- Aim of the task -
Write out the records verbatim, everything from the start down to the line that contains "Carabinieri (285, 2069)", including that line.

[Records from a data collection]
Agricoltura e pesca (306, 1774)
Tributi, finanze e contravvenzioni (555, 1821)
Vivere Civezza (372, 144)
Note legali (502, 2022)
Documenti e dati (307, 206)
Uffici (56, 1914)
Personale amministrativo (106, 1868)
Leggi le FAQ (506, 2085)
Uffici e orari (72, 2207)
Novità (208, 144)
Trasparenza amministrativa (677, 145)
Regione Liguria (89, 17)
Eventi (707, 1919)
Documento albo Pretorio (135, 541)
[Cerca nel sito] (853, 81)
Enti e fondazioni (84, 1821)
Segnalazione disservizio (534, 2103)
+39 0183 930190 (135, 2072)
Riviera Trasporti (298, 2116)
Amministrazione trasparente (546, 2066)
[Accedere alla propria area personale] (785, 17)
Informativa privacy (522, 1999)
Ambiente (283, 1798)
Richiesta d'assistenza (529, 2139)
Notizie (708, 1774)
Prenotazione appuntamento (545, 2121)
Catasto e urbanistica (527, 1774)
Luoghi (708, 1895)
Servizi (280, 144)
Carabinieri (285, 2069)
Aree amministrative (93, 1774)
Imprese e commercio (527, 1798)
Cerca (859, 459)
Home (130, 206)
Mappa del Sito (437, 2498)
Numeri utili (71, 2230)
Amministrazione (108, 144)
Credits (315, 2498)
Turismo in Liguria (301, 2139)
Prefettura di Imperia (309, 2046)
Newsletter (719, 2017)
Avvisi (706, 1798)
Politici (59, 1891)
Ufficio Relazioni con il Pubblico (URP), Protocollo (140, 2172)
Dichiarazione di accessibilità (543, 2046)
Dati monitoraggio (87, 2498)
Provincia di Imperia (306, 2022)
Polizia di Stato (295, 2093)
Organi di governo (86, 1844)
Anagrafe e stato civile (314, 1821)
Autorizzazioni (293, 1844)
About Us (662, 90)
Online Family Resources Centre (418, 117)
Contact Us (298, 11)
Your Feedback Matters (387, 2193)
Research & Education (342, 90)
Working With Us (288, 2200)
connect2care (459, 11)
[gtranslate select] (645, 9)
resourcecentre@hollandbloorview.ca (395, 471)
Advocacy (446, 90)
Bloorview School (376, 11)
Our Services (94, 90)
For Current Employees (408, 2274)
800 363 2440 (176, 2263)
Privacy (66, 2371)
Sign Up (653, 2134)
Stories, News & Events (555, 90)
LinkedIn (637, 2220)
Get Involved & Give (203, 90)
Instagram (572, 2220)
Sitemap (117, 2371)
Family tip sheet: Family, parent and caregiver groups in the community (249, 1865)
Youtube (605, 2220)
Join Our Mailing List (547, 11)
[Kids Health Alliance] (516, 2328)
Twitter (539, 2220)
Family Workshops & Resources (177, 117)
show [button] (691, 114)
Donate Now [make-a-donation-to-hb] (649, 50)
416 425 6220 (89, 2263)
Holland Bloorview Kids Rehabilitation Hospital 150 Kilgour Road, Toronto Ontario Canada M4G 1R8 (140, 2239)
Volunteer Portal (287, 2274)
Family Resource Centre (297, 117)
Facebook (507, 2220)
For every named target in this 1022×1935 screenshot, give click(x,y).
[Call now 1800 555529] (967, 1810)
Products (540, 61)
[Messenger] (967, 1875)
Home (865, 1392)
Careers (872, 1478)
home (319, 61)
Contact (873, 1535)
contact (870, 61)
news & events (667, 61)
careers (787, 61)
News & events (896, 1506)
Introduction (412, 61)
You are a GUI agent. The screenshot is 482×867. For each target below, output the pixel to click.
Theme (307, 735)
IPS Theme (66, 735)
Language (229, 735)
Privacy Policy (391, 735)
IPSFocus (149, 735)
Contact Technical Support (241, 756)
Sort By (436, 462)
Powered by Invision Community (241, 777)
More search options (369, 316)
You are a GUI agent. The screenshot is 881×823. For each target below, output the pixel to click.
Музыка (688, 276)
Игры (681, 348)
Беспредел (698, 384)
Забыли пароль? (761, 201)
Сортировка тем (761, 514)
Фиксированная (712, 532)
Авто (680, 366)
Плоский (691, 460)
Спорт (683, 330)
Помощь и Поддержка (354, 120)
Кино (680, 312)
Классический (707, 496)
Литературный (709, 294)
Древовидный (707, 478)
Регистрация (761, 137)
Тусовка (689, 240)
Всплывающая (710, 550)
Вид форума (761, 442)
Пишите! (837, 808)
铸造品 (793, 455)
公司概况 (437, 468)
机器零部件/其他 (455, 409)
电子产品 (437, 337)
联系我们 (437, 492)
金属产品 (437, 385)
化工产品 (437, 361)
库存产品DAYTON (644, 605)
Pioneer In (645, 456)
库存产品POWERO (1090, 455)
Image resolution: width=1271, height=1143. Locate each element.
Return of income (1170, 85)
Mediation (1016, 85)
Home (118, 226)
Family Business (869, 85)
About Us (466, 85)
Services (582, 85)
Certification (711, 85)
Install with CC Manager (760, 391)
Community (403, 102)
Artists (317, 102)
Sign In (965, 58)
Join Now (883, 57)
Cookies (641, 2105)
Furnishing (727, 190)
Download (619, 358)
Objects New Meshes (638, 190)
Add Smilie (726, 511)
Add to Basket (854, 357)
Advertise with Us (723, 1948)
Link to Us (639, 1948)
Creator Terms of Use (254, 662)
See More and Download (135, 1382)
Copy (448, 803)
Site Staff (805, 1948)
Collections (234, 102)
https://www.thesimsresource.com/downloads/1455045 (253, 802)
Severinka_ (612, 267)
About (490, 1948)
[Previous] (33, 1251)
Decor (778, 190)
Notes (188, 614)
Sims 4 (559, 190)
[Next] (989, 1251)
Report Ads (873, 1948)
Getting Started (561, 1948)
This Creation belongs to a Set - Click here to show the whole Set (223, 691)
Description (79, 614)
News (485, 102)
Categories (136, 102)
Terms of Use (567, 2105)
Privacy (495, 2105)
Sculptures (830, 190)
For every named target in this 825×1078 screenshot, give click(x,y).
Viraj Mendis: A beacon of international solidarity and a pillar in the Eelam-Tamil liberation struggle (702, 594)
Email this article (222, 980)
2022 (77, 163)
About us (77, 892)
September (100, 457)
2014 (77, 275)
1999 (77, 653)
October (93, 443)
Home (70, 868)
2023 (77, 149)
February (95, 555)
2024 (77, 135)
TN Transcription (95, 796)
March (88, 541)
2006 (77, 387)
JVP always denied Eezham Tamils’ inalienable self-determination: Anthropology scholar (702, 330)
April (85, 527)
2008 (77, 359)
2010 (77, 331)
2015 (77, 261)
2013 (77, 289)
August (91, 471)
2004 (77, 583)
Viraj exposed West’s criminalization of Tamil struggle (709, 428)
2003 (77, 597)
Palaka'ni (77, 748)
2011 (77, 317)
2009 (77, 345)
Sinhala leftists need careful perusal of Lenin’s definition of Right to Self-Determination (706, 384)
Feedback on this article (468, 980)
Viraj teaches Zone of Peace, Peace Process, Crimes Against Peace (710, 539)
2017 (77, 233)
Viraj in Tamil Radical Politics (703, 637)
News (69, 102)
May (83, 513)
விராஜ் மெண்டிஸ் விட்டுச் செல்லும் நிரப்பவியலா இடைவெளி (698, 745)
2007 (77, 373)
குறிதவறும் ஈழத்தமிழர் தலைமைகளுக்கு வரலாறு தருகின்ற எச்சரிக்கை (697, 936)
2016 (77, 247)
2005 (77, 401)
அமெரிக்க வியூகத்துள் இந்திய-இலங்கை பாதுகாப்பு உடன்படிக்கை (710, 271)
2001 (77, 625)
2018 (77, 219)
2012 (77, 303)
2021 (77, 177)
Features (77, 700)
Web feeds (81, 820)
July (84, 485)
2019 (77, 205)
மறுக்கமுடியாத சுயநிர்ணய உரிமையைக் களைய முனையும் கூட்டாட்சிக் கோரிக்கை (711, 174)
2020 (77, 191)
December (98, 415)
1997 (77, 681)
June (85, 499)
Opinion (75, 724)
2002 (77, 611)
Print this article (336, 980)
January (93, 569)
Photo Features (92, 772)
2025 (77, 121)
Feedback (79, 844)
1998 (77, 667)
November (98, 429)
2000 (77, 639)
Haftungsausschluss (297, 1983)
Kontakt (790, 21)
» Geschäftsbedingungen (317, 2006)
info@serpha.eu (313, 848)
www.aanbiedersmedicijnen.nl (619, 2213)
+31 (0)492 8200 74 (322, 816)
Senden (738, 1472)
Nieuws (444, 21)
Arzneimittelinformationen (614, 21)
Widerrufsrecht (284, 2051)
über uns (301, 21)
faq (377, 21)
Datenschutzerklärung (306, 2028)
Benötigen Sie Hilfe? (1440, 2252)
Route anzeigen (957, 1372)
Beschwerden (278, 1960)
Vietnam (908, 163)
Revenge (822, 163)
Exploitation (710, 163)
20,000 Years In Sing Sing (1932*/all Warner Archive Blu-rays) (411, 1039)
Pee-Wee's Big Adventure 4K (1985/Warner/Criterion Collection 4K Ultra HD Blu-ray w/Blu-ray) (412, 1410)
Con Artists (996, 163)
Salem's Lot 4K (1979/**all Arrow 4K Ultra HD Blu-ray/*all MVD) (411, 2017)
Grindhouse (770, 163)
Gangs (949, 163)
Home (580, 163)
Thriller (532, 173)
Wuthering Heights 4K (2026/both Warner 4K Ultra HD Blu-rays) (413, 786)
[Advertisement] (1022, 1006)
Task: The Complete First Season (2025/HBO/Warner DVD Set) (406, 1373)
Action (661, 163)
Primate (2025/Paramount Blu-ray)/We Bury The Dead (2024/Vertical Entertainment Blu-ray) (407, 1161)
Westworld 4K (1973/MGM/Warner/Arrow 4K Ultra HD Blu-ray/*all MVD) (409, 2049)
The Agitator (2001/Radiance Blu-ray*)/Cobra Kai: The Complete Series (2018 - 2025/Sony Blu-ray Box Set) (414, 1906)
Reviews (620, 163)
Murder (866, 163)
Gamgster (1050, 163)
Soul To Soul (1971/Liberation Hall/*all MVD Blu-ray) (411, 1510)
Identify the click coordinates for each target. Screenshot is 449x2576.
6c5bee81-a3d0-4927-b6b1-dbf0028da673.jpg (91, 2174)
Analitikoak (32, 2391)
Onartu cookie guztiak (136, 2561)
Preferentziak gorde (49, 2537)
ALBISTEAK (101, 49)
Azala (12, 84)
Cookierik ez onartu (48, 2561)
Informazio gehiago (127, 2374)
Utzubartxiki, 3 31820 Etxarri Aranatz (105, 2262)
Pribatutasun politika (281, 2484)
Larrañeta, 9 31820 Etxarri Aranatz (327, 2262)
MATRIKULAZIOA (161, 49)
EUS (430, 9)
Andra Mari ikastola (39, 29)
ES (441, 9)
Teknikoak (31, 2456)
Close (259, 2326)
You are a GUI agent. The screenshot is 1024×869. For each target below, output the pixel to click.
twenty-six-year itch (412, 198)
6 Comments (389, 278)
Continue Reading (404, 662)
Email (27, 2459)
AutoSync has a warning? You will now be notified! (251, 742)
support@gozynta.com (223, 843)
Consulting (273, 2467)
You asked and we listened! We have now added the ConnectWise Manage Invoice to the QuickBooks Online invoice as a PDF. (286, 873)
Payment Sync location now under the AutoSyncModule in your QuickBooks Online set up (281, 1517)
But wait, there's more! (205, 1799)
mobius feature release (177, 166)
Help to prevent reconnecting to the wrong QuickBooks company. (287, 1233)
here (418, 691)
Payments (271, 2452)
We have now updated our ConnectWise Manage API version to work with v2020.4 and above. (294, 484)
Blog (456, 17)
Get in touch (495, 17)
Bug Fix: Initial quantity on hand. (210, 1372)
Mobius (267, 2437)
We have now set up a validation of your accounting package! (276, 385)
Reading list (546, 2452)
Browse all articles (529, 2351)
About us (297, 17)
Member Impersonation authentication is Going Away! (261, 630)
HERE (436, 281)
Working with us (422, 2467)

- Exercise solution -
Agricoltura e pesca (306, 1774)
Tributi, finanze e contravvenzioni (555, 1821)
Vivere Civezza (372, 144)
Note legali (502, 2022)
Documenti e dati (307, 206)
Uffici (56, 1914)
Personale amministrativo (106, 1868)
Leggi le FAQ (506, 2085)
Uffici e orari (72, 2207)
Novità (208, 144)
Trasparenza amministrativa (677, 145)
Regione Liguria (89, 17)
Eventi (707, 1919)
Documento albo Pretorio (135, 541)
[Cerca nel sito] (853, 81)
Enti e fondazioni (84, 1821)
Segnalazione disservizio (534, 2103)
+39 0183 930190 (135, 2072)
Riviera Trasporti (298, 2116)
Amministrazione trasparente (546, 2066)
[Accedere alla propria area personale] (785, 17)
Informativa privacy (522, 1999)
Ambiente (283, 1798)
Richiesta d'assistenza (529, 2139)
Notizie (708, 1774)
Prenotazione appuntamento (545, 2121)
Catasto e urbanistica (527, 1774)
Luoghi (708, 1895)
Servizi (280, 144)
Carabinieri (285, 2069)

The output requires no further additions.